I've been working so much lately, I haven't had half a chance to write. Which is upsetting as I'm within sight of the end of my next novel (longest one yet! Woop, woop!).
It's a retelling of an Irish legend. The problem with Irish legends is that the time frame is all over the place. Sometimes gods are people, sometimes they turn up in different stories hundreds of years apart. Sometimes they feature prominently then never again.
This particular story spans a period of 900 years, from the old gods to the new. As with Rosy Hours, I had to take a rough stab at when this story was supposed to have started. And, as with Rosy Hours, I started working backwards. I knew where the story ended, and I knew that location had to have been Christianised by then. Fairly straightforward. Even though working backwards 900 years still leaves me about 1,000 years short of the Tuatha Dé Danann and the legendary God-King this all begins with.

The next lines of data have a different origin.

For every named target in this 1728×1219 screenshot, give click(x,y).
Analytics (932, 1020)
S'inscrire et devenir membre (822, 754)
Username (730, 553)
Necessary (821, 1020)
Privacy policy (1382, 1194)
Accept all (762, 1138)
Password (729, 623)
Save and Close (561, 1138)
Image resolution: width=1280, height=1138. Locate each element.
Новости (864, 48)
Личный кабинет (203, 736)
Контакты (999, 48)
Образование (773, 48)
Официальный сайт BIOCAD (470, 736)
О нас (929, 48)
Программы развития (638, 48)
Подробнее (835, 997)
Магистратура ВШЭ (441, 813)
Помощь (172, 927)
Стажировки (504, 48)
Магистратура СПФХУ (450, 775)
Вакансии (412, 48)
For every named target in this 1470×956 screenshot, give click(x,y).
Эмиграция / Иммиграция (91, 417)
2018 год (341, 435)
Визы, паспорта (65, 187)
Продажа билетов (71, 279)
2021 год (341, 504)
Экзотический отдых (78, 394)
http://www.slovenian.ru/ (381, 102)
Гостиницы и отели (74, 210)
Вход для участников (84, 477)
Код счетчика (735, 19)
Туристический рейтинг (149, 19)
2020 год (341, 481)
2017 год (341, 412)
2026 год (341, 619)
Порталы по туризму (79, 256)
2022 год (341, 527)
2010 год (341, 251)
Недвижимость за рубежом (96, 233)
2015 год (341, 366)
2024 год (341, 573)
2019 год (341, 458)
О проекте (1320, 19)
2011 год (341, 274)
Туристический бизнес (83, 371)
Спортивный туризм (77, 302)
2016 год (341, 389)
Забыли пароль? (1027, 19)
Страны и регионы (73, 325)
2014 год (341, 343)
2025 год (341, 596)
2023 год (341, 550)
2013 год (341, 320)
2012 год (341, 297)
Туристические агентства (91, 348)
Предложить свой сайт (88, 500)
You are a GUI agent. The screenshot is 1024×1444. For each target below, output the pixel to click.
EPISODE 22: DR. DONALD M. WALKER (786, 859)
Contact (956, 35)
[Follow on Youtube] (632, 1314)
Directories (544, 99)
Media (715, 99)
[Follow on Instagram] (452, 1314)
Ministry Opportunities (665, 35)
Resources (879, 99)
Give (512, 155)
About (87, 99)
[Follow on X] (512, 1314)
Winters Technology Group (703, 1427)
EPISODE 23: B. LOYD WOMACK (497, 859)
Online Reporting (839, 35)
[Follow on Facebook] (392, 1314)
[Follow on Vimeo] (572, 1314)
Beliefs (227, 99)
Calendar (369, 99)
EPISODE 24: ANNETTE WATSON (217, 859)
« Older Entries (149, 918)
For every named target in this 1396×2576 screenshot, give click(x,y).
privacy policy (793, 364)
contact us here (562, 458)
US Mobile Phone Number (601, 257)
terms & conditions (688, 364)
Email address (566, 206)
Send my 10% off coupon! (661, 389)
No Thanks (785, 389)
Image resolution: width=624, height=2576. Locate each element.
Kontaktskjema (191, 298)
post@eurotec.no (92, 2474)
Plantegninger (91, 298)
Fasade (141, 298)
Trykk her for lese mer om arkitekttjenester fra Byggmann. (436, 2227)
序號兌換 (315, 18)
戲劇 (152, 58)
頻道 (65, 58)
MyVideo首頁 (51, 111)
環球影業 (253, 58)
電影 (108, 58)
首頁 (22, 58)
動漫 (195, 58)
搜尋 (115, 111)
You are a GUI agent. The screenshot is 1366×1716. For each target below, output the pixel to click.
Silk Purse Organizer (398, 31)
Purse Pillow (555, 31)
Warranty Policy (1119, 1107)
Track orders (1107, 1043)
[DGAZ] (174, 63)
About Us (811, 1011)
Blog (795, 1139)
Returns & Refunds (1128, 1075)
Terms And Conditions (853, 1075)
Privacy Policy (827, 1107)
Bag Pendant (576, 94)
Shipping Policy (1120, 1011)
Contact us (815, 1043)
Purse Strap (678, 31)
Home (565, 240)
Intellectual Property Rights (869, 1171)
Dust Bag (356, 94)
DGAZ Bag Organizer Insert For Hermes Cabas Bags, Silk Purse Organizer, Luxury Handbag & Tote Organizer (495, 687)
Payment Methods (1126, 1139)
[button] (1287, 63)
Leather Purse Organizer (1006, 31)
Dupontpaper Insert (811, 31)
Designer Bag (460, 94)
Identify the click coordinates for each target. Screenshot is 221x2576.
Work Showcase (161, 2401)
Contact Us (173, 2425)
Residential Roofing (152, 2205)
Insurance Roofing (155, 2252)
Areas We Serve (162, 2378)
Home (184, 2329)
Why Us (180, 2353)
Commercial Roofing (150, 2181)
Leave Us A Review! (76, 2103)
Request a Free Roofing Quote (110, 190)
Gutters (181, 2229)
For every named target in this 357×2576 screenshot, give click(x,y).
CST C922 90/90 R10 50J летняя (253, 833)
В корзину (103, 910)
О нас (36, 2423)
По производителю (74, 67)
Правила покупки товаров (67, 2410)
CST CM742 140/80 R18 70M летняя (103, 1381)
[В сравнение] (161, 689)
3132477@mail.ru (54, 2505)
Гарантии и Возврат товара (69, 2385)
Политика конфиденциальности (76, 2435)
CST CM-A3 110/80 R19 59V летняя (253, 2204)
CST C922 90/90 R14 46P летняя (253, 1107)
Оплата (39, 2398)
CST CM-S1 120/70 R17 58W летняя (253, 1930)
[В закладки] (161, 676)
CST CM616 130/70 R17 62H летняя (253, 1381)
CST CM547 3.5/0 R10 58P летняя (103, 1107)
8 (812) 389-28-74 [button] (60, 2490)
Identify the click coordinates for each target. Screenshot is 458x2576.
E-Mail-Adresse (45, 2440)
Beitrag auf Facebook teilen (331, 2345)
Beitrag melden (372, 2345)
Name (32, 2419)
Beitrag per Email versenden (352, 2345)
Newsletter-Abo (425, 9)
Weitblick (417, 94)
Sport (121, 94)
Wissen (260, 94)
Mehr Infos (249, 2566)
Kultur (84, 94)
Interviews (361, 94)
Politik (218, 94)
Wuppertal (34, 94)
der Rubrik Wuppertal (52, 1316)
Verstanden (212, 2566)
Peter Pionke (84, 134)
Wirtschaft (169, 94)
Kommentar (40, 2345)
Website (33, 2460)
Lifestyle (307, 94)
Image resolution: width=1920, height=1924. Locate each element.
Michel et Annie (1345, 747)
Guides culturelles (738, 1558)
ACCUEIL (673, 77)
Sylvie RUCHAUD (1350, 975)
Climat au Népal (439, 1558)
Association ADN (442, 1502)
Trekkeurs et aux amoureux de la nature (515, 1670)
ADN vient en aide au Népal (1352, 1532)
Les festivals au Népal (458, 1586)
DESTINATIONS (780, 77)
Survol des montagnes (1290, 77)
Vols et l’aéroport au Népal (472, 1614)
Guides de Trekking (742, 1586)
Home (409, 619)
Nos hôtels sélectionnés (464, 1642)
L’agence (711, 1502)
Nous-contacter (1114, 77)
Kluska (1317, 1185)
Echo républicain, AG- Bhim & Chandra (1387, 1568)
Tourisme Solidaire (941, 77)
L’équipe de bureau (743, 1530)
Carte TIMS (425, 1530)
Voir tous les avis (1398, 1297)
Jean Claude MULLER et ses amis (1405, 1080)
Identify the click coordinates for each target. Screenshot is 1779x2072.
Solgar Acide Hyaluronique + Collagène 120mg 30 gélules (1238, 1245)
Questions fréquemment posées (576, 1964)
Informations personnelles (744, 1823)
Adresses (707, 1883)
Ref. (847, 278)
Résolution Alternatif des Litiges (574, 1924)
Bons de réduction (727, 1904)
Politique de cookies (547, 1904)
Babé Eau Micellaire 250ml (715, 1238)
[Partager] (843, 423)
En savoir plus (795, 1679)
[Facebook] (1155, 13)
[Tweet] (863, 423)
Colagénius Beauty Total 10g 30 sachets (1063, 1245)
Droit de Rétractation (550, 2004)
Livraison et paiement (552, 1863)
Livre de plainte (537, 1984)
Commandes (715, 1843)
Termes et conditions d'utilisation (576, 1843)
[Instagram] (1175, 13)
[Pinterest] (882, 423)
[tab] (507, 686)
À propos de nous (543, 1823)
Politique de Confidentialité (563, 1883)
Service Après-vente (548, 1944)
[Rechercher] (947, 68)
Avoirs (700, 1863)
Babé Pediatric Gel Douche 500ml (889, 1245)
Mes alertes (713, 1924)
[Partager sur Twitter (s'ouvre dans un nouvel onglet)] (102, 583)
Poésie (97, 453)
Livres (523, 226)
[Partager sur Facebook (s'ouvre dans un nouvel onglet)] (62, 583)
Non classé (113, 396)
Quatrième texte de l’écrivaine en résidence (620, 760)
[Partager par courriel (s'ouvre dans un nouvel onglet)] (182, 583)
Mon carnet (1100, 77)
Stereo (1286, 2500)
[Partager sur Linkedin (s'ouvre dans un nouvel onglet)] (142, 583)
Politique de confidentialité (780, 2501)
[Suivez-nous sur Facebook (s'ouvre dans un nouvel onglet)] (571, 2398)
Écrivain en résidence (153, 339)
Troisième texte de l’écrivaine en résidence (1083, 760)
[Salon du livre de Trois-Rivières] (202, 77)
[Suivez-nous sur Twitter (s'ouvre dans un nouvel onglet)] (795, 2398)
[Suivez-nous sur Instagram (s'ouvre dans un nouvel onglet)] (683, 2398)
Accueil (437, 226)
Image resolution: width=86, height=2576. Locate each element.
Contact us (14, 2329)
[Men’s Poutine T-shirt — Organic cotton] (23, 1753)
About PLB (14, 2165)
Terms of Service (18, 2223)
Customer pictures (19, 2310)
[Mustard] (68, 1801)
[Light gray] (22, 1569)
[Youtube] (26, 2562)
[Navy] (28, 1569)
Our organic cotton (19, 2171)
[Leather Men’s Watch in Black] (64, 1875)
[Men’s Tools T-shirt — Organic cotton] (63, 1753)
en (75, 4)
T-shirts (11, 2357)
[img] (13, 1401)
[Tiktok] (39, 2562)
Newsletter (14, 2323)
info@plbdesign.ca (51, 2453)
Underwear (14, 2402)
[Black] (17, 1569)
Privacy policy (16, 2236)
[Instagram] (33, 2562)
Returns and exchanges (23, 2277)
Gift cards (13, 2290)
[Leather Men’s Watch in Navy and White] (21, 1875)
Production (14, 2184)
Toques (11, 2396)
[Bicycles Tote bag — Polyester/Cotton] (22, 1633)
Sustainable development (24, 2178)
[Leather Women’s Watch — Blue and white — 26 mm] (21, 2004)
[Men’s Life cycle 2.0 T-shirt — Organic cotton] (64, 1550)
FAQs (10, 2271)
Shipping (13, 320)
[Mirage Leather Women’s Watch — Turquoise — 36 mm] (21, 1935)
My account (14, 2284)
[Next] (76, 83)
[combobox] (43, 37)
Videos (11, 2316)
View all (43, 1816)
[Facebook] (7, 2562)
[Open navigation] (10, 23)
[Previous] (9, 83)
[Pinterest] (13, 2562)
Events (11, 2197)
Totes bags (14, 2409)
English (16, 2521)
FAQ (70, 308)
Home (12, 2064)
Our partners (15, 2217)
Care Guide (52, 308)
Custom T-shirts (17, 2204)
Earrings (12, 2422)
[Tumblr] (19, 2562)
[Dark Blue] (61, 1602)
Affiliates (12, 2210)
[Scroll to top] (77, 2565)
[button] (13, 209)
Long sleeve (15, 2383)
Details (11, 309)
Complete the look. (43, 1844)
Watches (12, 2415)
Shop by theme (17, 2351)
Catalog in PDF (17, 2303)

As so often happens with a good story, let's just gloss over that. Chalk it up to 'creative license' (after all, the Christian scholars did) and move on.
I've just sat down to steal five minutes' more research. I'm moving into the final chapters. The curse is supposed to be broken when: 'the Woman from the South and the Man from the North will come together.'
In the translation, this is given as Lairgren King of Connacht, son of Colman, son of Cobthach, and Deoch, daughter of Finghin.
Now, there is a Laidgnén King of Connacht c. 655, but it makes no mention of a wife and he had no known descendants. Rather unsatisfactory for a love affair strong enough to shatter a 900-year curse.
Bearing in mind my time frame was a complete guestimate, you can imagine my surprise to look up the High King of Ireland for the end date I'd plucked out of the air, only to discover that the High King of Ireland was not only a Prince of the North, ruling a Kingdom called In Tuaiscert ("the North") but married a woman from modern day County Carlow - undeniably (from the picture below) - in the South.
Sometimes stories want to be told so badly, they invent themselves.